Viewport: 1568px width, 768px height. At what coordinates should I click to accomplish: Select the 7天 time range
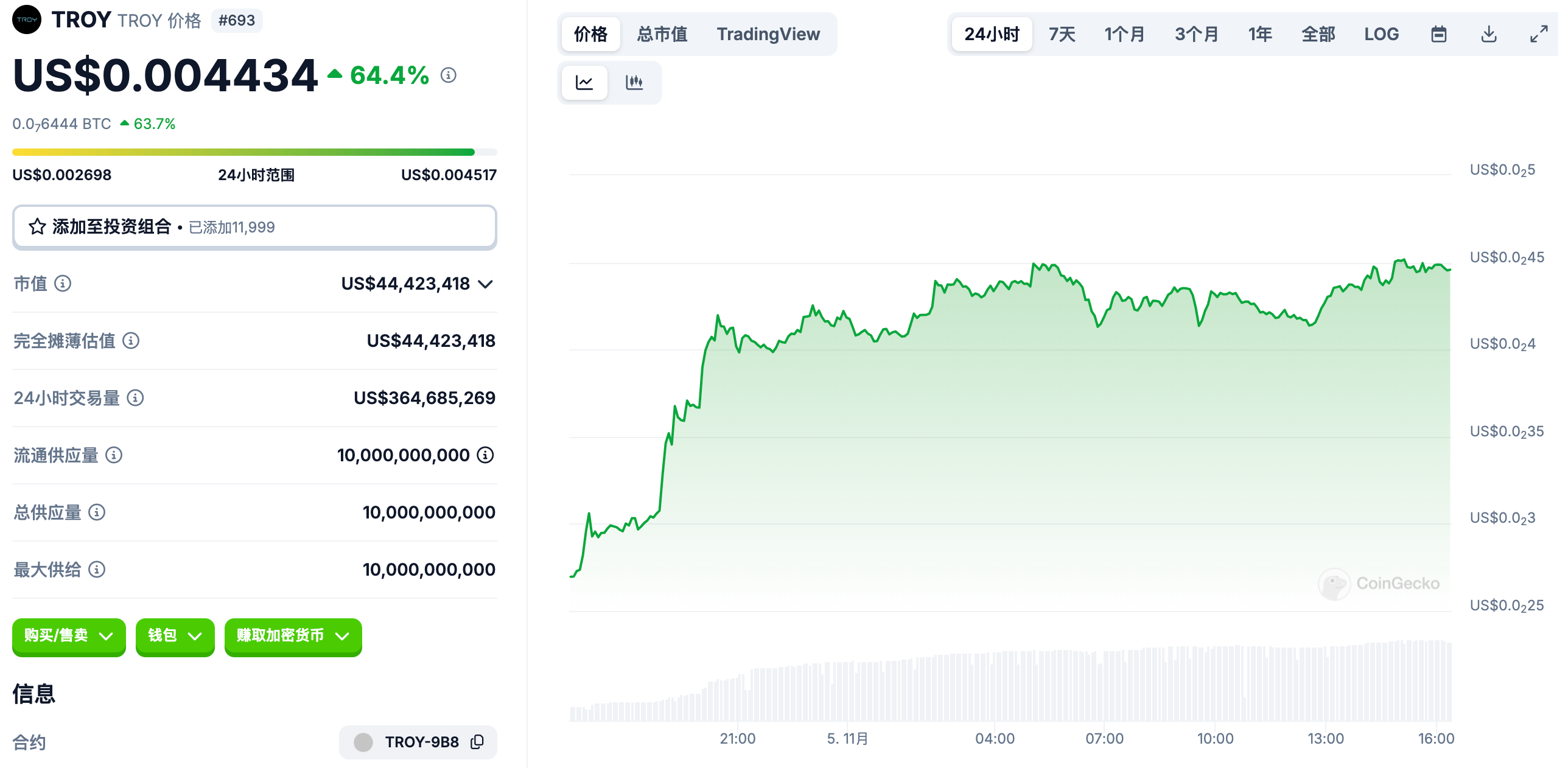[1062, 34]
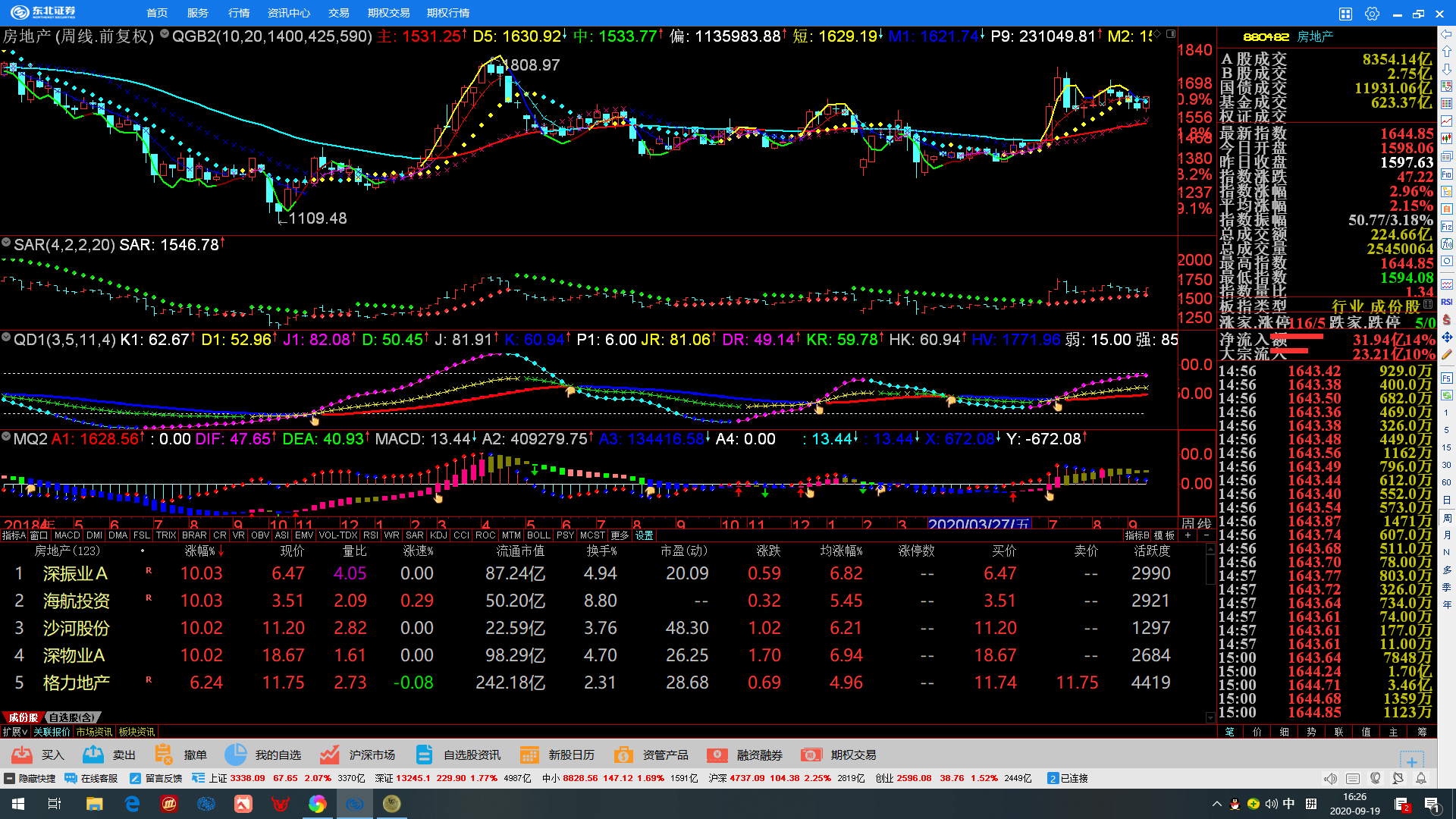Open the settings gear in title bar
The height and width of the screenshot is (819, 1456).
point(1372,13)
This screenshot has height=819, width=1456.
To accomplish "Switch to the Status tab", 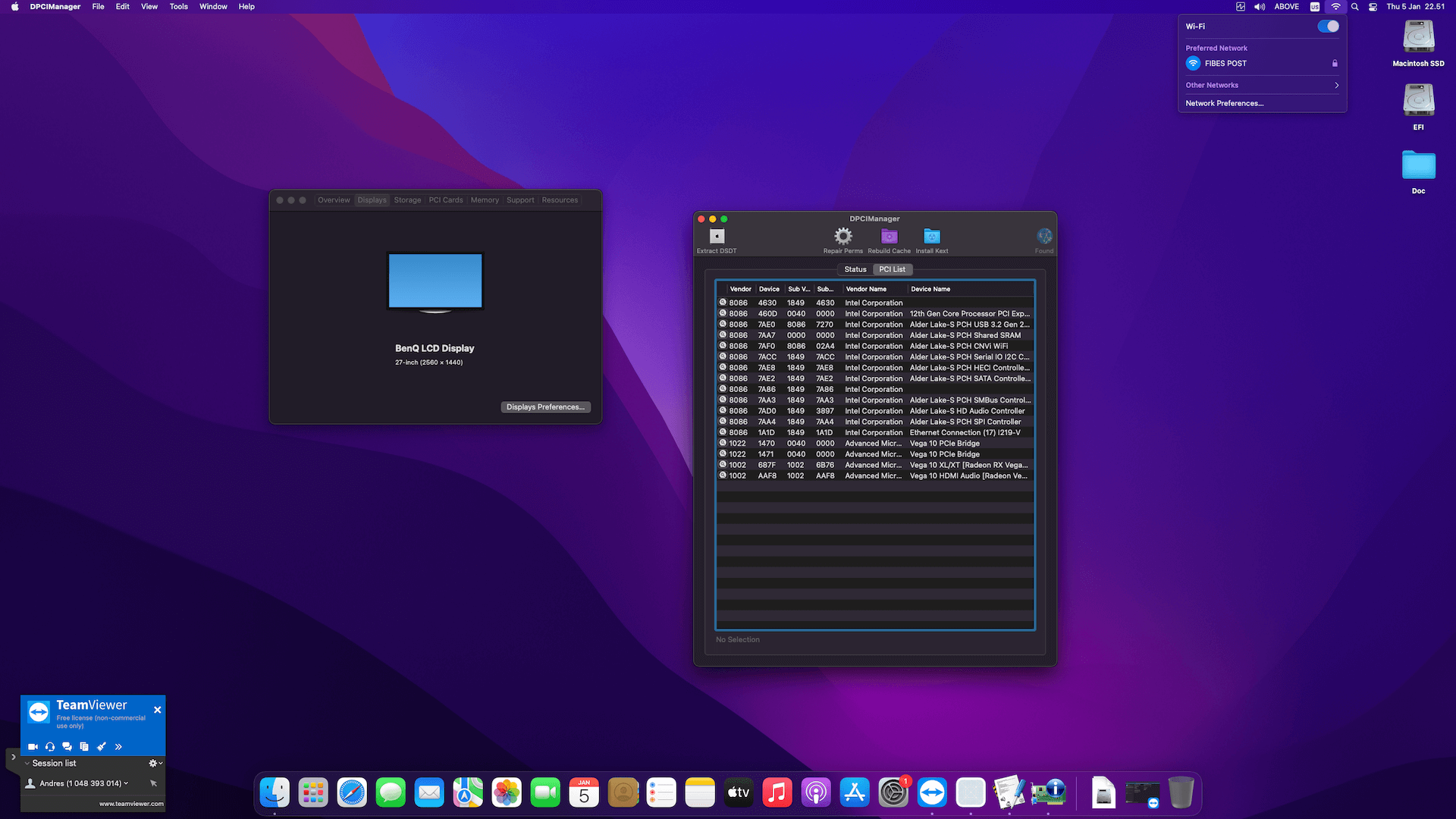I will point(855,270).
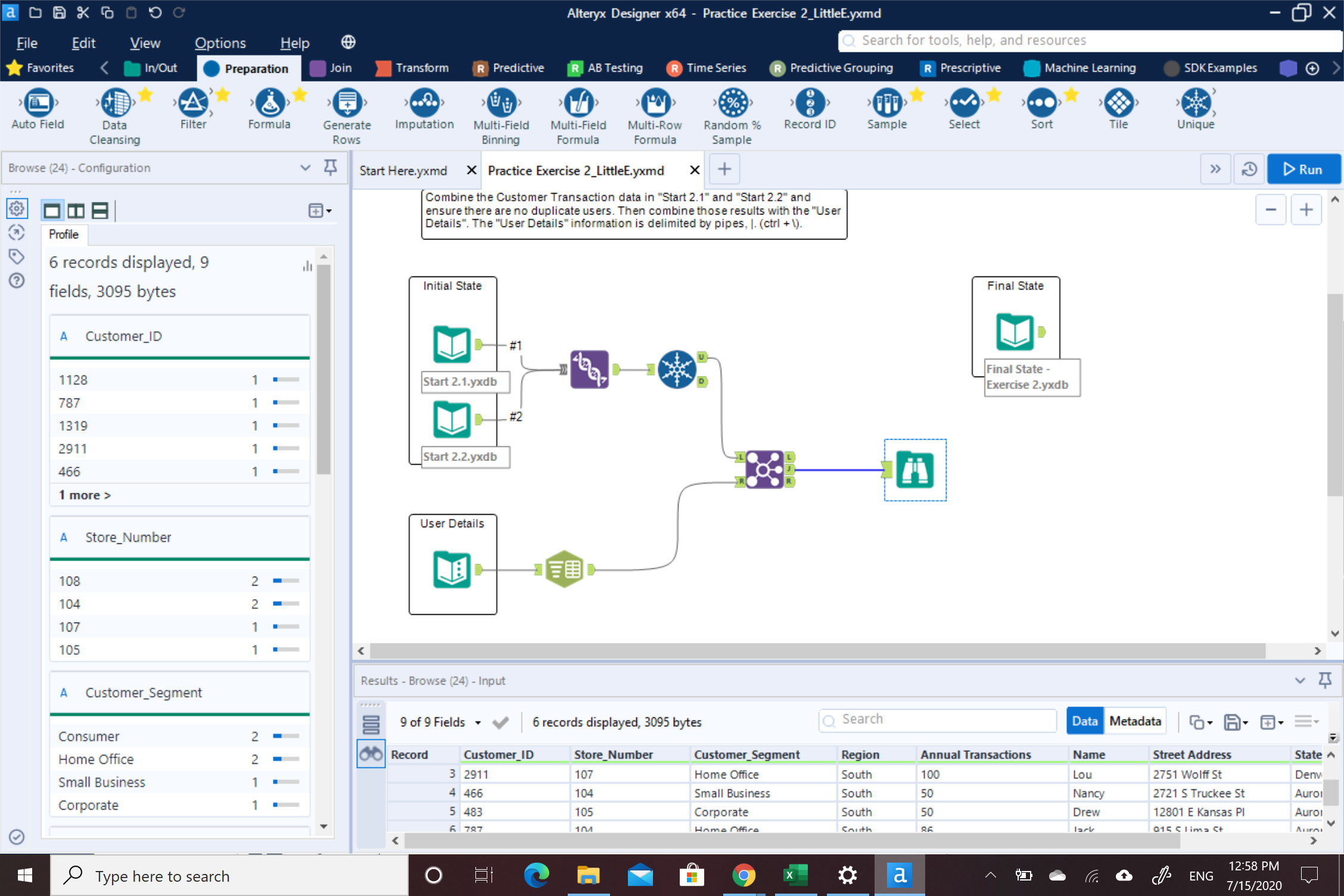The image size is (1344, 896).
Task: Switch results view to Metadata
Action: click(1134, 721)
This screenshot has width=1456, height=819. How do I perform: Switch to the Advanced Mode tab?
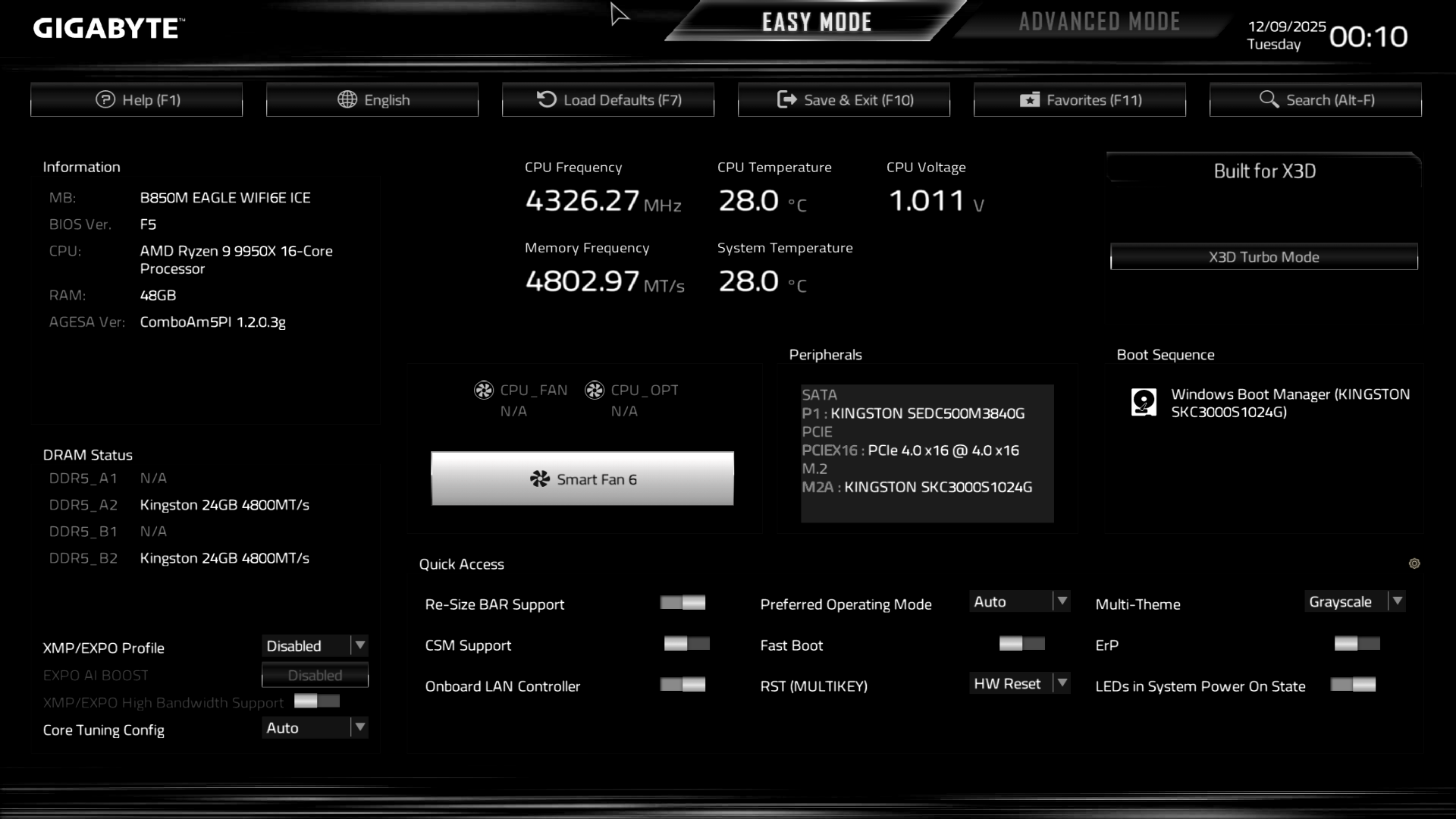pos(1099,22)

+===+

Problem details:
Leave out the pictures, and write out exactly the lines from the line containing "This screenshot has width=1456, height=819." through the end of the records above.

Solution to this exercise:
This screenshot has width=1456, height=819. How do I perform: Switch to the Advanced Mode tab?
pos(1099,22)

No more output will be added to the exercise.